Ação aponta a invisibilidade do povo originário em iniciativa de R$ 50 milhões e exige diálogo e reparação histórica imediata

A reportagem é publicada por Sul21, 16-09-2025.

O Ministério Público Federal (MPF) informou na manhã desta terça-feira (16) que ajuizou uma ação civil pública contra o estado do Rio Grande do Sul buscando a reestruturação do programa 400 Anos das Missões Jesuíticas Guaranis no RS. O MPF aponta que o programa, que tem orçamento superior a R$ 50 milhões e tem o objetivo de celebrar o legado jesuítico-guarani, exclui a participação efetiva do povo Guarani e não direciona os recursos de maneira a beneficiar as comunidades indígenas.

A ação do MPF aponta uma discrepância entre o discurso oficial e a implementação prática do programa. Destaca, por exemplo, uma manifestação do vice-governador do estado Gabriel Souza, em 2024, de que “as celebrações, mais do que fomentar o turismo e a economia, representam um resgate histórico. As políticas públicas para apoio a povos originários são o centro das comemorações”.

O MPF diz que, após investigação, concluiu que a representação indígena na comissão oficial do programa é “meramente protocolar e minoritária”, sem poder de decisão real sobre os projetos ou a alocação de recursos.

O órgão aponta ainda que apenas 0,6% do orçamento do programa, no valor de R$ 330 mil, se destinam aos indígenas. Estes recursos serão encaminhados para um centro de venda de artesanatos em uma aldeia Guarani, sem outros investimentos diretos. A maior parte dos investimentos, mais de R$ 49 milhões, é direcionada para a infraestrutura turística e cultural da região, como a requalificação de parques, praças e aeroporto.

A ação civil pública argumenta que essa destinação dos recursos sem a consulta prévia, livre e informada do povo Guarani viola a Convenção 169 da Organização Internacional do Trabalho (OIT). A norma, da qual o Brasil é signatário, prevê que os povos indígenas sejam ouvidos em iniciativas que os impactem.

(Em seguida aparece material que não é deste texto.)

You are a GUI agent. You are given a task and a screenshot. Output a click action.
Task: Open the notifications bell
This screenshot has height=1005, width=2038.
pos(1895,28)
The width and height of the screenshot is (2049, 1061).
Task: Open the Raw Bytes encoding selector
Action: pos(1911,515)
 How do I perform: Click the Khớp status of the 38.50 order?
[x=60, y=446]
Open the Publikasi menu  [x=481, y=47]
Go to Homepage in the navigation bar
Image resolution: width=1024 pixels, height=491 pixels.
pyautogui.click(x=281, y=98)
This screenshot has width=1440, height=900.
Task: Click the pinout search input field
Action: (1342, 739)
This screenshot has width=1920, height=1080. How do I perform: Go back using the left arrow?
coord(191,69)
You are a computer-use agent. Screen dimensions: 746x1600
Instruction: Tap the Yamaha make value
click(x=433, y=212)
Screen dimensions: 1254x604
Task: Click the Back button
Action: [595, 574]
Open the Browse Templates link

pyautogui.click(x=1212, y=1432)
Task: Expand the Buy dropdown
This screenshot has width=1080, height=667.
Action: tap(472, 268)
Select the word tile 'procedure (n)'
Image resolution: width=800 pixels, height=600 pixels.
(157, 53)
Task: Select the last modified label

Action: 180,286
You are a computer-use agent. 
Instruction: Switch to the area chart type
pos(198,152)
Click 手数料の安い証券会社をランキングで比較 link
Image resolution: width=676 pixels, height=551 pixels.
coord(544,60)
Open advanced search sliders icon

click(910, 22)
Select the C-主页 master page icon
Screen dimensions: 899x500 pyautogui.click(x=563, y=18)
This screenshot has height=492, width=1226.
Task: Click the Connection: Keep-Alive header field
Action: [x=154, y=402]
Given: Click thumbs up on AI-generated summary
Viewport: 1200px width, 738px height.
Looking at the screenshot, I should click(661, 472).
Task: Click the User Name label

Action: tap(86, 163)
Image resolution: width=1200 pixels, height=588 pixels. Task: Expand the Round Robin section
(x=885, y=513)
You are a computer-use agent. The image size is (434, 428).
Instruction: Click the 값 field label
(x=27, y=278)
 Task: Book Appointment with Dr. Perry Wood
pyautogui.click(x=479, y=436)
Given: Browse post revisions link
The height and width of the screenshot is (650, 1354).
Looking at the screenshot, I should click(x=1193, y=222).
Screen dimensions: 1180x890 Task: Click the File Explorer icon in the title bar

O MPF fundamentou sua posição em um diagnóstico da Empresa de Assistência Técnica e Extensão Rural do Rio Grande do Sul e da Associação Sulina de Crédito e Assistência Rural (Emater/RS-Ascar), que revela a grave vulnerabilidade das comunidades, com problemas sistêmicos de moradia, insegurança hídrica, ausência de saneamento básico e precariedade educacional. O estudo aponta que 92% das comunidades têm problemas de moradia, enquanto 37,10% dependem de caminhões-pipa para obter água potável, e 75% das escolas funcionam em espaços improvisados. O MPF argumenta que, ao focar quase que exclusivamente no turismo, o programa ignora as necessidades mais urgentes do povo Guarani.

O MPF pede à Justiça Federal que suspenda as obras e repasses de recursos até que o programa seja reestruturado. Também solicita que o Estado seja condenado a garantir a participação paritária do povo Guarani em um comitê gestor e a redirecionar uma parte significativa dos recursos para atender às demandas das comunidades. Por fim, a ação requer que o Estado realize um ato público de pedido formal de desculpas ao povo Guarani pelas violações históricas cometidas e pague cerca de R$ 49 milhões em danos morais coletivos, a ser destinado para a melhoria das condições de vida nas aldeias.

Em agosto, o MPF já havia apresentado uma recomendação para que o governo do Rio Grande do Sul reavaliasse e reestruturasse o programa de celebração dos 400 anos das Missões. “Não é possível celebrar um legado histórico tão significativo sem a participação ativa e decisória dos herdeiros diretos desse patrimônio, que são as comunidades Guarani”, afirmou, na ocasião, Ricardo Gralha Massia, um dos quatro procuradores da República que assinam a recomendação. “A recomendação do Ministério Público Federal busca assegurar que a celebração seja, de fato, um marco de justiça social e de reparação, com recursos substantivos e poder de decisão real transferidos para quem de direito.”

A ação judicial é um passo seguinte à recomendação.